*** Page text ***

# Taming coat



## Megora (Jun 7, 2010)

Does he wear collars a lot around the house?


----------



## ataylor (Dec 28, 2008)

Megora said:


> Does he wear collars a lot around the house?


Nope. He only wears a collar when he is on a walk.


----------



## CarolinaCasey (Jun 1, 2007)

Some of that hair under his ears needs stripped out. That is probably why it is not laying flat. You might want to use some Pro Gro as a leave in conditioner to both build coat and to help the coat lay better. There are some products to help coat lay better or take out waves. I think stripping out under the ear and down the side of the neck is what will do the trick. Use a mat breaker or a coat king. 


Sent from Petguide.com Free App


----------



## sterregold (Dec 9, 2009)

On my dogs who have more texture to their coats and tend to get those waves and flippies, I set the coat by having them sleep in a lycra drying coat or pinned into a towel after I force dry.

*** Dataset extract ***

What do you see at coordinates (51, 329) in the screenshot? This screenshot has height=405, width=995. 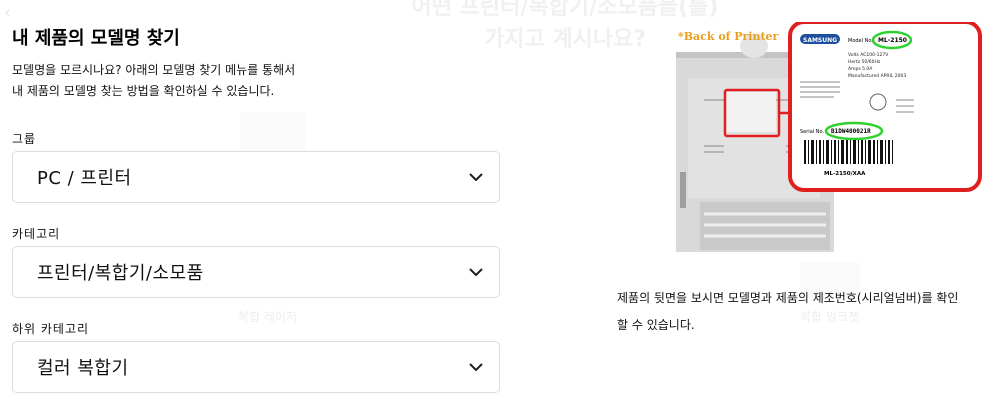 I see `subcategory-label: 하위 카테고리` at bounding box center [51, 329].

***

▶ Assignment: Extend the coat-taming thread past its final post. The listing is separate material from the coat-taming thread.

▶ Answer to the exercise:
----------



## ataylor (Dec 28, 2008)

CarolinaCasey said:


> Some of that hair under his ears needs stripped out. That is probably why it is not laying flat. You might want to use some Pro Gro as a leave in conditioner to both build coat and to help the coat lay better. There are some products to help coat lay better or take out waves. I think stripping out under the ear and down the side of the neck is what will do the trick. Use a mat breaker or a coat king.
> 
> 
> Sent from Petguide.com Free App


Thanks. I am going to try the stripping. I think I have a Coat King stripper. What is Pro Gro?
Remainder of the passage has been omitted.